Comment by charleslmunger

charleslmunger Feb 16, 2025 parent

This is hilarious because it's a perfect interview (detects precisely the thing they're testing for) but also provides total adverse selection because the thing they're testing for is ridiculous.

hitchstory Feb 16, 2025

Ive done this too. The exercise wasnt arrays (Im militant about only setting very realistic tasks). My task required modifying existing production-like code and tests.

My hope was always that the candidates would do TDD where it seemed simple and obvious to do so. It was actually pretty rare but the candidates that defaulted to doing that always ended up being better in my opinion. They were always made offers higher than my company could afford elsewhere (so i guess in others' opinions too).

In this thread https://www.hackerneue.com/item?id=43060636 I pondered why most people dont default to TDD for production code and the answer invariably seemed to be "we didnt think TDD was a thing you could do with integration/e2e tests".

charleslmunger OP Feb 16, 2025

I think having tests for all your diffs at the level of published commits/change lists/etc is totally reasonable for software you really care about. What's counterproductive is practicing TDD at the level of individual editor operations.
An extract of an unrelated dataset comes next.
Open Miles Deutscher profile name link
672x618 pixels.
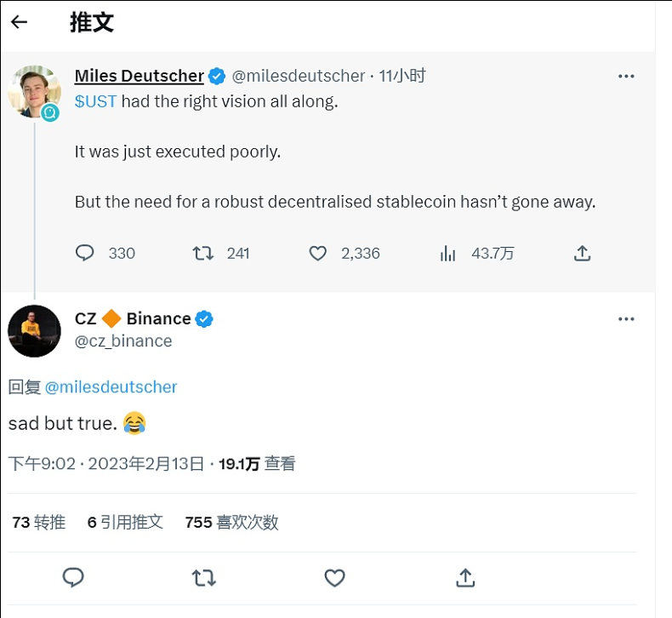(140, 76)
If I'm fixing a bug, I start by writing a test that reproduces the bug. If I can't do that, I fix the test harness until I can. Then I implement the change, making mental notes of each intermediate bug I think about along the way - things like "I should be careful to name this distinctly so that it's not confused with this other value in scope that has the same type". After that, I cull down that list until it's reasonable and not totally paranoid, and write tests covering those cases. Same thing for any bugs in in-progress code caught by manual testing, fuzzers, etc.

If you have discipline and use version control, you don't need to write tests before you write the actual code to get the same level of coverage as TDD and you waste a lot less time. I've often figured out late in the game how to make something a compile time failure rather than a runtime one - time to delete all those tests written along the way? Encode them all as negative compilation tests? Fundamentally the goal of testing is to describe what behaviors of the software are intentional rather than incidental, and to detect bugs that might be introduced by future changes to the software - TDD mixes both concerns and doesn't put any emphasis on preventing future bugs specifically.
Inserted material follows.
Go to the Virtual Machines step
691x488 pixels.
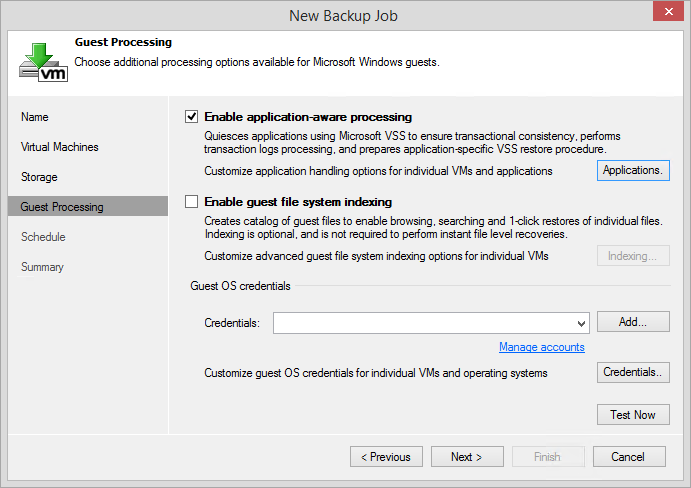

Maybe other people work on different types of things and TDD is great for them, but I write primarily infrastructure code where correctness is critical and I have the luxury of time, and TDD doesn't produce better results for me. This is a case TDD feels like it should work well for, but in my experience it doesn't improve correctness, maintainability, or speed of delivery - at least compared to the alternative I described. I'm sure there's a universe of teams with sloppy practices out there that TDD would be an improvement for, but it's not helpful for me.

hitchstory Feb 16, 2025

>I've often figured out late in the game how to make something a compile time failure rather than a runtime one

This is actually a good (albeit somewhat niche) reason to not write a test scenario at all, but it's still not a great reason to write a test after instead of before.

>Fundamentally the goal of testing is to describe what behaviors of the software are intentional rather than incidental

Yup. A test scenario which is of no interest to at least some stakeholders probably shouldnt be written at all.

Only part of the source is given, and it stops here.